I fagocchi, detti in italiano“carradori”, costruivano carretti, carrettini, cassettoni, vignarole, carioli e carri con timone, trainati da bestiame vaccino. Un carretto, a titolo di curiosità, nel millenovecentosessanta, costava lire settantamila.

Nel carretto si potevano anche attaccare due cavalli, di cui uno a bilancino, ed era chiamata coppia; nel cariolo tre cavalli che venivano chiamati gubbia, perché si diceva che una bestia serviva solo per trainarlo. In largo Cerquette aveva la bottega Gino Bernardini, detto il Salaro; in via dell’Olivo si trovava la bottega dell’Occhialone con il figlio Pitillo, di cognome Mancini; quella di Capriciano, di cognome Cecchetti, era in via Fabio Filzi, dirimpetto a Rio Fecciaro; a Largo torre di Lavello avevano la bottega Stincarelli e Cecchetti, che lavoravano insieme.

Lì ancora si vede qualche pianta di robinia davanti alla trattoria di “Alfreda”, ove era ubicata la bottega.

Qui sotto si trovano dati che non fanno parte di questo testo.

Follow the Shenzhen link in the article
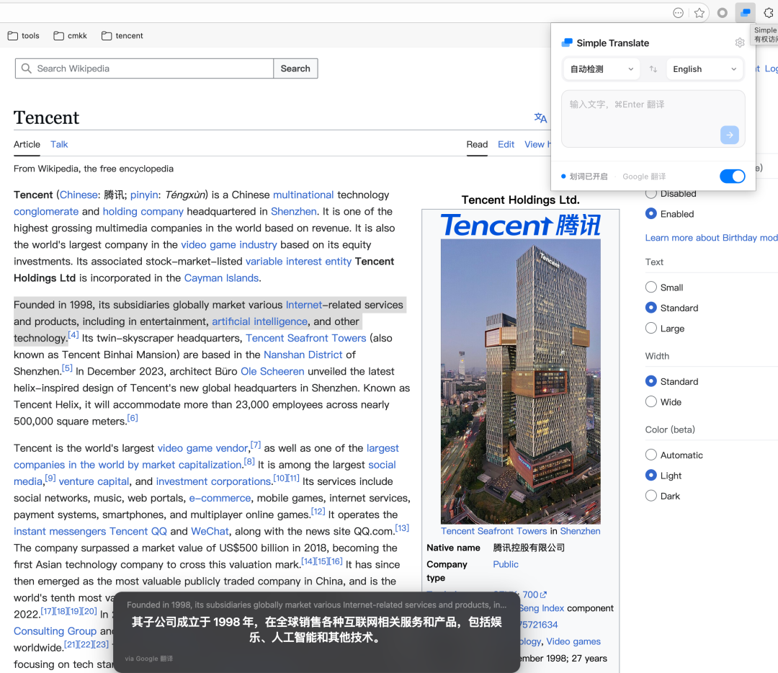The image size is (778, 673). [293, 211]
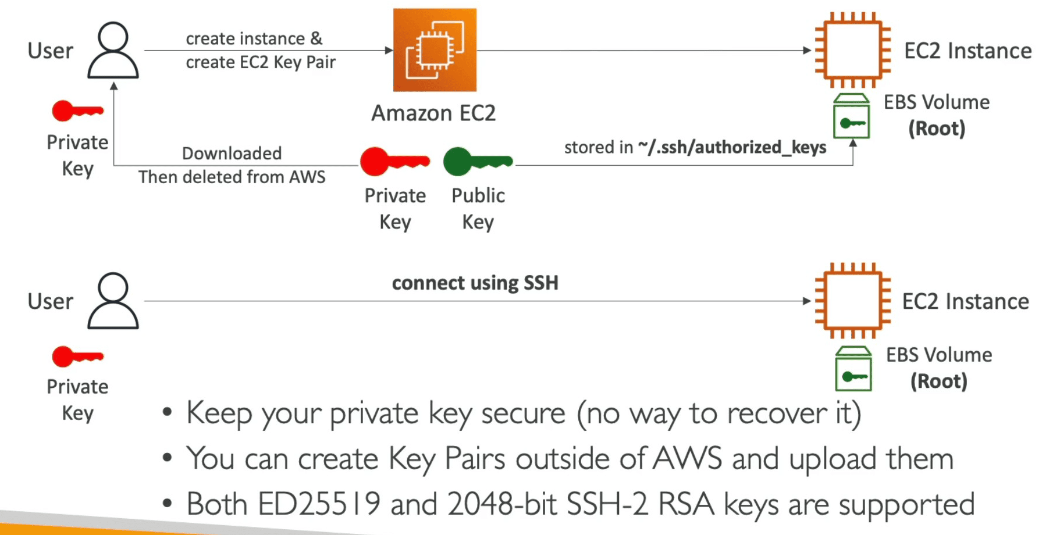Click the 'connect using SSH' label
The width and height of the screenshot is (1060, 535).
point(475,283)
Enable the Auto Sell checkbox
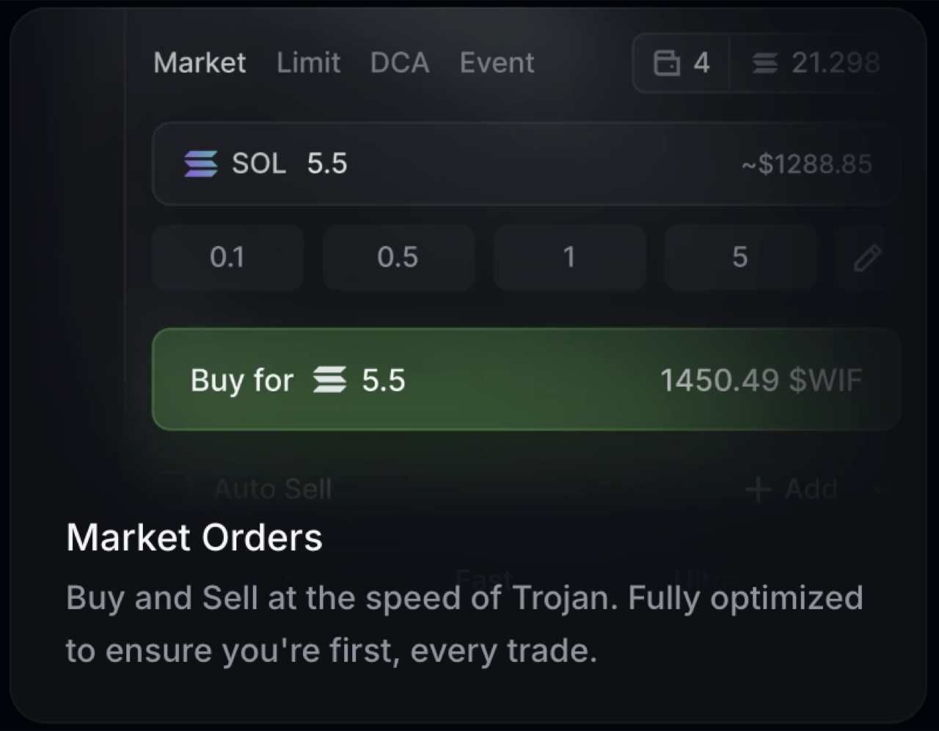Screen dimensions: 939x731 pos(176,488)
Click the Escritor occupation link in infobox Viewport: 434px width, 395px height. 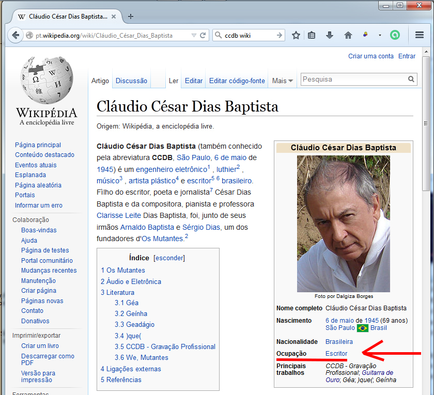click(336, 354)
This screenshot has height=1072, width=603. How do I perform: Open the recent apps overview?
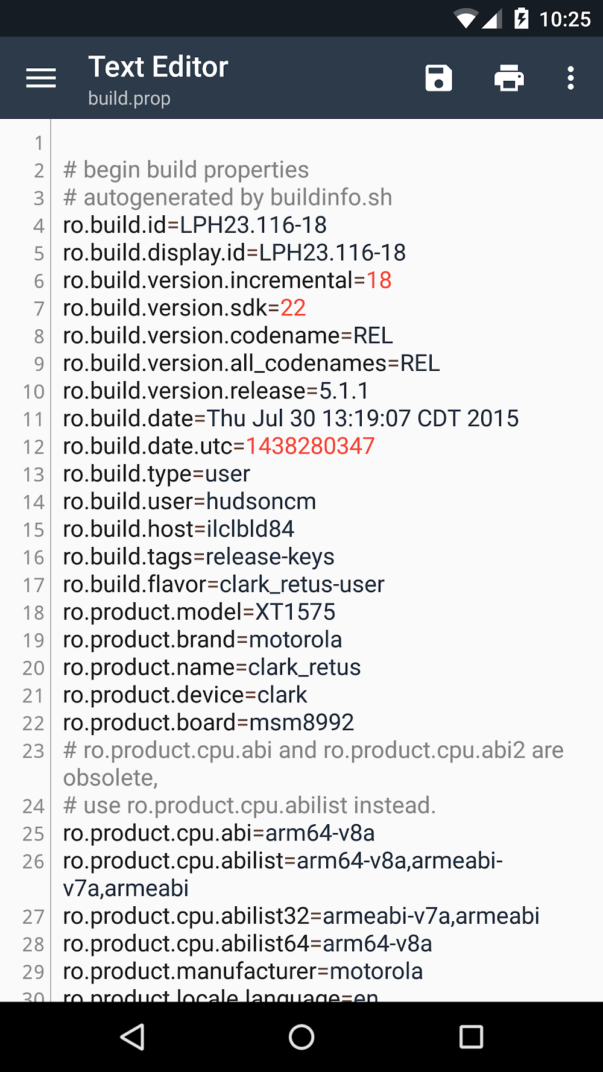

A largo Sette cannelle aveva la bottega Giuseppe Morzetti, detto il Menghino, che suonò per vari anni nella banda cittadina, era un ottimo musicista di sassofono e di mandolino.

Gli piaceva tanto il vino, come del resto a tutti i musicanti, come recita il proverbio: “sarvete dalla fame dei commedianti e dalla sete dei musicanti”. In via delle Sambucare aveva la bottega Antonio Conti, che era coadiuvato dai figli Onorio e Mario.